• Work task: Beginning with the line that holds "Click the calendar", copy each line to the end of the records exactly, except the pictures.
*** Opening Data to examine ***
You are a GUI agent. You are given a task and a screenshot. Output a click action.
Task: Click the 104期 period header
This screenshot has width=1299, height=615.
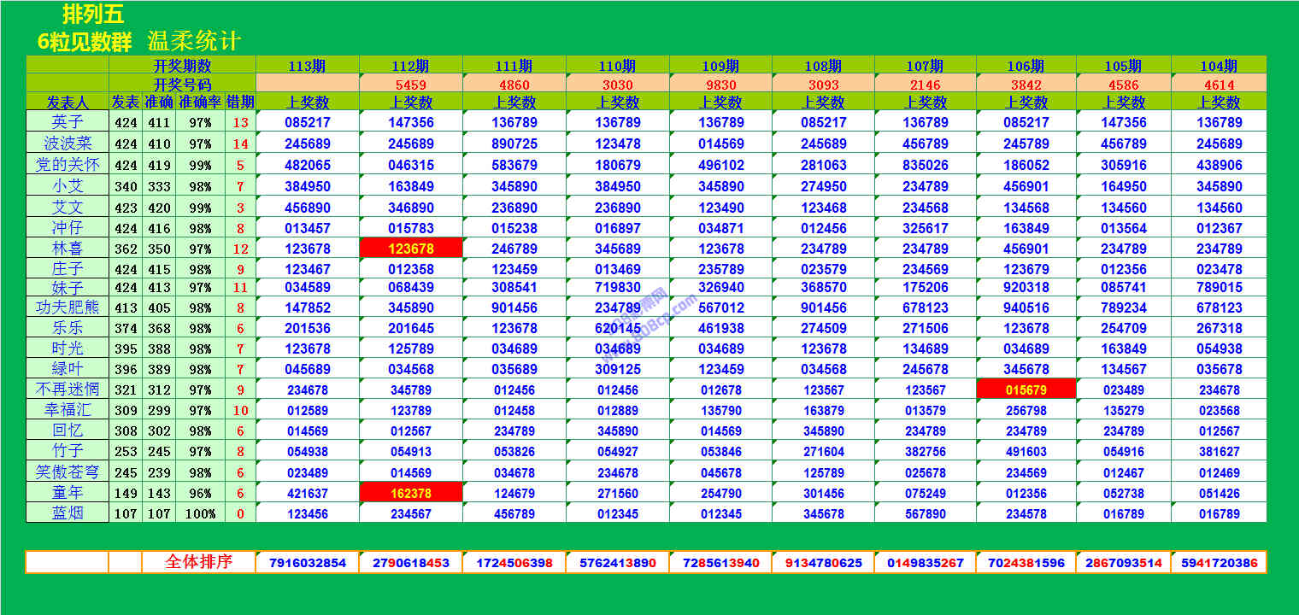click(1218, 66)
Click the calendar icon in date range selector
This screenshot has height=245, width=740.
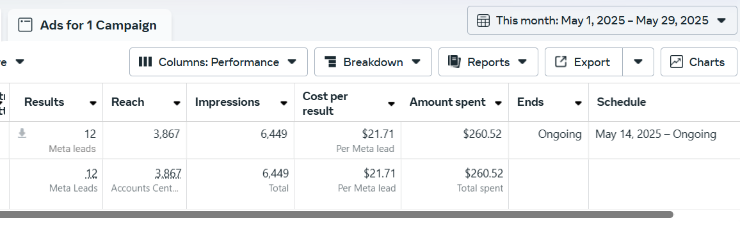point(483,21)
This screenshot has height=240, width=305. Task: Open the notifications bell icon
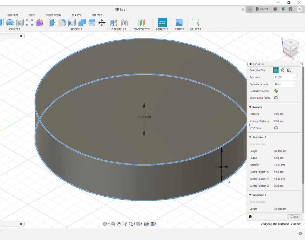click(283, 9)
*** Closing Data to examine ***
• Output for this exercise:
Click the calendar icon in date range selector
This screenshot has height=245, width=740.
point(483,21)
This screenshot has height=240, width=305. Task: Open the notifications bell icon
click(283, 9)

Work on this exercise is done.